- **THE PROBLEM**
Below are some records. Quote exactly the lines from the one that contains "Image resolution: width=399" through the last, both included, and leave out the pictures.

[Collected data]
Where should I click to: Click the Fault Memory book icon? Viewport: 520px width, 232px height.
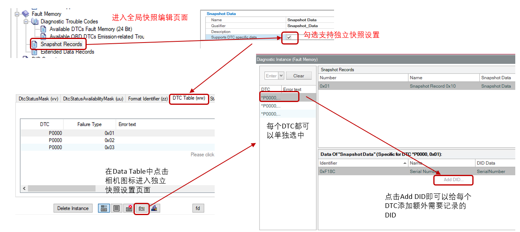point(26,14)
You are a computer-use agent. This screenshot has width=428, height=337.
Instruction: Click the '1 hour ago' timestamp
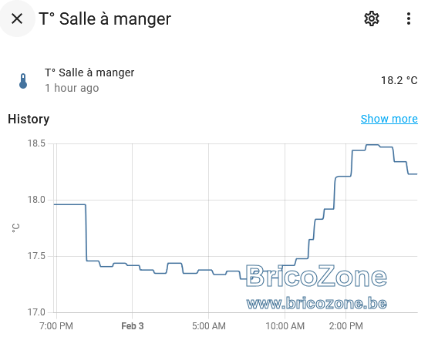coord(72,88)
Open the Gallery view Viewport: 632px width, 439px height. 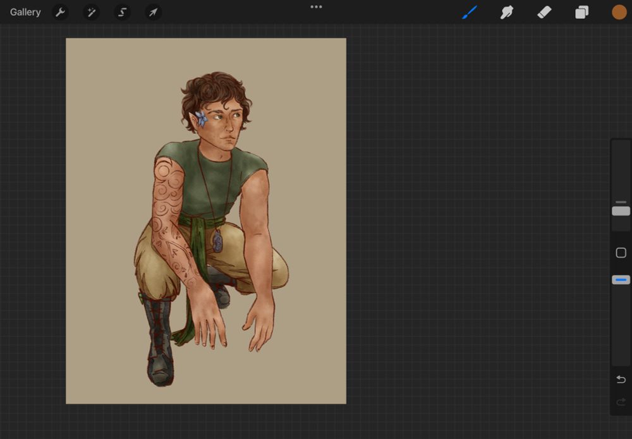[x=25, y=12]
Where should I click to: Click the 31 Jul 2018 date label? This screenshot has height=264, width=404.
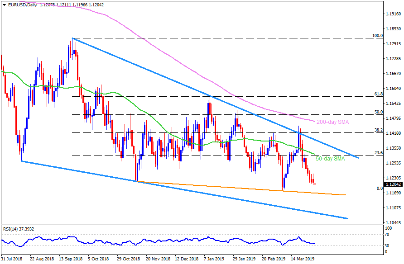click(13, 260)
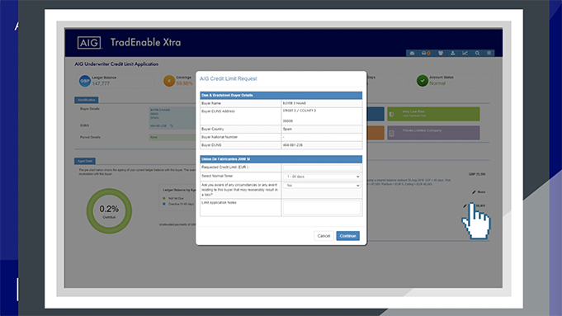
Task: Select the Identification tab
Action: tap(87, 100)
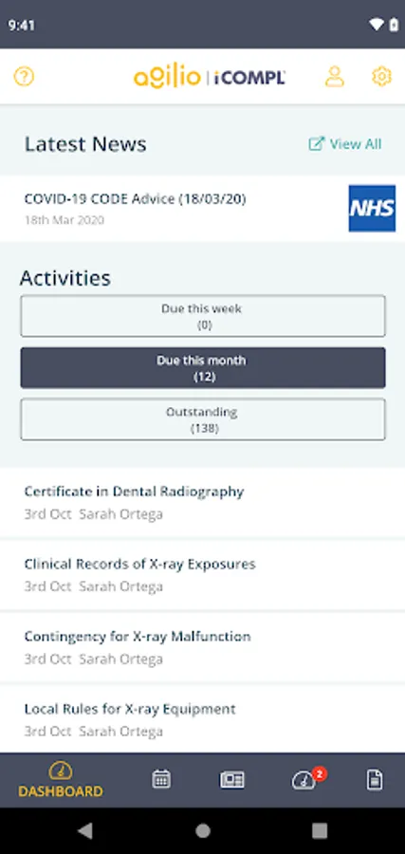Open Certificate in Dental Radiography activity
Image resolution: width=405 pixels, height=854 pixels.
(203, 502)
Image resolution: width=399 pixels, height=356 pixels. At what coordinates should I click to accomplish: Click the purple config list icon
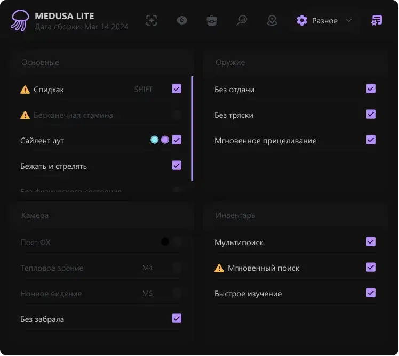pyautogui.click(x=377, y=20)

- **OUTPUT BELOW**
Image resolution: width=399 pixels, height=356 pixels. At what coordinates should I click to accomplish: Click the purple config list icon
pyautogui.click(x=377, y=20)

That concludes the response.